So you now love your mobile phone right ? You know you shouldn’t be on it that much but god damn it, it’s just there…and you’re bored and well it’s just habit !!!
So mobile phones are already our friend and foe. Get ready to be even more annoyed with the fact you love your phone.. By the end of this blog post you might be ready to chuck your smartphone out the nearest window and go back to living without one, like folks did in the Stone Age (the ’90s were the Stone Age, right?).
The problem is that every smartphone out there is a potential threat to you whether you own one or not. For example, did you know that any old Tony Faloney can brush against you in a Buckley’s and remotely steal the data right off your credit card with his phone?
And that once that information is on his phone, he can wave it at a register and pick up a lock of free stuff with your card details ?
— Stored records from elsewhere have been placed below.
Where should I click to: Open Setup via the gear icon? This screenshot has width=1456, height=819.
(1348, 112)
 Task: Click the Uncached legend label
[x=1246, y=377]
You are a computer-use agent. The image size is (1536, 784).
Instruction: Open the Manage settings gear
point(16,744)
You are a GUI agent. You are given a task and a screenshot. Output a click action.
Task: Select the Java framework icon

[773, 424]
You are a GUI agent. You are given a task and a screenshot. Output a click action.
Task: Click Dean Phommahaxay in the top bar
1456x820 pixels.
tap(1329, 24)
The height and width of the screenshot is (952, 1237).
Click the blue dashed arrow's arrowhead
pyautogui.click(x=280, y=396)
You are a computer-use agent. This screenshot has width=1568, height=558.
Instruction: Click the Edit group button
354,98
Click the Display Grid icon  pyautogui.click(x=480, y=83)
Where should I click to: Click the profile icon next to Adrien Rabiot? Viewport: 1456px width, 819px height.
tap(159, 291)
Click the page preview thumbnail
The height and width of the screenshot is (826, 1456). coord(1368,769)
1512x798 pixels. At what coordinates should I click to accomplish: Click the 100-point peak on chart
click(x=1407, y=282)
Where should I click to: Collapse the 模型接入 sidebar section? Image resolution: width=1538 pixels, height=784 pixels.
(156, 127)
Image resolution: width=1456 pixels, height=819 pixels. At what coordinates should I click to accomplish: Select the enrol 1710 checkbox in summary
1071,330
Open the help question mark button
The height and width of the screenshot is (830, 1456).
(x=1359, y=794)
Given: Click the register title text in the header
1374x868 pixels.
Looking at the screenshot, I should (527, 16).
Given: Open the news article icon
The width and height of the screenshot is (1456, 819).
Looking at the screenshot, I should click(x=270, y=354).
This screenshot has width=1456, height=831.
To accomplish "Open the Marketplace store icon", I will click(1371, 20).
Don’t worry, not all of your cards are vulnerable. But if you’re one of the thousands of Irish people carrying a futuristic “contactless” card — the kind you just wave in front of a terminal to pay for stuff, such as American Express’ ExpressPay — then you’d better keep that fucker in a lead-lined wallet because, as you may have already realized, they’re designed to have their radio chips scanned from inches away.
That means all it takes is a modern phone with near field communication (NFC) capabilities and a special program and voila — a crook can use thief magic to pass right through a solid wallet to steal your credit card with god damn radio waves, and you don’t even get the satisfaction of a fleeting grope.
Yep, in our technological age, even the intimate act of digging inside a stranger’s pocket has become detached and impersonal for the sake of convenience.